And it's also a way to avoid a national discussion about the benefits of universal coverage of infertility, which would encompass broader issues like whether to bring more children into an overpopulated world and global warming is morally wrong. defensible. Or, if some of the country's gluttonous fertility clinics are pushing people who will eventually conceive on their own. Or if the childless population must help other people to have a child, even if the children are a source of health and happiness, and therefore may be justifiable medical expenses, such as psychotherapy or knee surgeries .

For the moment, the debate will focus on simpler practical issues, such as: How many turns of I.V.F. should be covered? When is infertility no longer considered treatable? Should employers cover the cost of creating and transferring an embryo into the womb? Should a woman using her own eggs become ineligible, for example, at the age of 43?

And what do the doctors think? Some, like Dr. James Grifo, director of the Langone Fertility Center at New York University, talk about increasing coverage, "In general, it's a good thing: people are covered and can get the care they deserve. He added, "But insurance companies dictate what kind of care you can provide and what you can do. They dictate the protocols of clinical practice and patients are not protocols. "
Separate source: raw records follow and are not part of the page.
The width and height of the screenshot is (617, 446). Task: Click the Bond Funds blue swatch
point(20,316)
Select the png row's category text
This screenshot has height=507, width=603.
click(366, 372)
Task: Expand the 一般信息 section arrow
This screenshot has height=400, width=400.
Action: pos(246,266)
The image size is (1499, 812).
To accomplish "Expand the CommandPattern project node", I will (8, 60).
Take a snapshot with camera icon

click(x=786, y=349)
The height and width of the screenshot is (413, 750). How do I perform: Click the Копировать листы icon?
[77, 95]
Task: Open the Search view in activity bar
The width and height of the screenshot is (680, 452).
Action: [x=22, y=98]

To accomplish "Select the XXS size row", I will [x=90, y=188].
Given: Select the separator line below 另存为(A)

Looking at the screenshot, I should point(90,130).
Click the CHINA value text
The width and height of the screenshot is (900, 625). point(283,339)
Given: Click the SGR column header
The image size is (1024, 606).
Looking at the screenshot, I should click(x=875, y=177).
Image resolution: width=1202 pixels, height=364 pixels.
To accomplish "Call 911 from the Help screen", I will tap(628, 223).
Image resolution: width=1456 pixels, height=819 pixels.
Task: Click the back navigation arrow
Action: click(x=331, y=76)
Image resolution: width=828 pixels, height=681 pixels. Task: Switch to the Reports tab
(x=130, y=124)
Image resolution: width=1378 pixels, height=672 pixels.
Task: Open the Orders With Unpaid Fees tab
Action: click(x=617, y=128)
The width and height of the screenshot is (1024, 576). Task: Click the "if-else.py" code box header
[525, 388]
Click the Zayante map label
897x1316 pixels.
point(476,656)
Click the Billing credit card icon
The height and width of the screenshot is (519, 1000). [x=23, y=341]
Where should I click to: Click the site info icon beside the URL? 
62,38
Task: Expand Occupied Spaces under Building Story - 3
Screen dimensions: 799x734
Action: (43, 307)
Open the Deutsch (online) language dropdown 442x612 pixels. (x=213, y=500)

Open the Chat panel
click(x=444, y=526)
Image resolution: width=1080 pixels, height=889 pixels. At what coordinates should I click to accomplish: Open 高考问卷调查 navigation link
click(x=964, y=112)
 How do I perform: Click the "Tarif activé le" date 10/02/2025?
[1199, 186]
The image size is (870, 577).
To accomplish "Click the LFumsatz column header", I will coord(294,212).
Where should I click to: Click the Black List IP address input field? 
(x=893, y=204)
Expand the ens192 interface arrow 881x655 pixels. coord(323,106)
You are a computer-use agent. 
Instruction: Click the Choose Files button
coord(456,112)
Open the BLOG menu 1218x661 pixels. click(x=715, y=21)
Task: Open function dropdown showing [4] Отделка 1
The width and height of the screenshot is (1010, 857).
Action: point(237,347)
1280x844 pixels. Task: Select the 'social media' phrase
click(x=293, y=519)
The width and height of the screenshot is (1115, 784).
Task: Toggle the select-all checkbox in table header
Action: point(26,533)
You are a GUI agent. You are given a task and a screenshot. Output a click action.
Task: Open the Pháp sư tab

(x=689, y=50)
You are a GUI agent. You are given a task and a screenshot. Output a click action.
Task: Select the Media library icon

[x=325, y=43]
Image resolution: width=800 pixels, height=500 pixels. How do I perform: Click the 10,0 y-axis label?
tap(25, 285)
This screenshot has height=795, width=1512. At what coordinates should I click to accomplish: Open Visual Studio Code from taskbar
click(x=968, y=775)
If infertility rates continue to rise in America, employers may be spending more on health care plans for their employees, but will be partly offset by their loyalty and loyalty. beaver work ethic. For Ms. Burns, the experience of looking for another job in her field and learning that Sharp HealthCare premium insurance included three sets of I.V.F. coverage, and the other companies did not maintain it in his current job. In fact, understand that some companies did not cover I.V.F. made him "stupefied mind", as she says.

"It has changed my appreciation for a company that has chosen to offer it, because it has no benefit, and maybe younger women, who will come under me, will benefit," he said. she declared. "It made me step back and realize the type of people I work for."

Valeriya Safronova contributed to the report.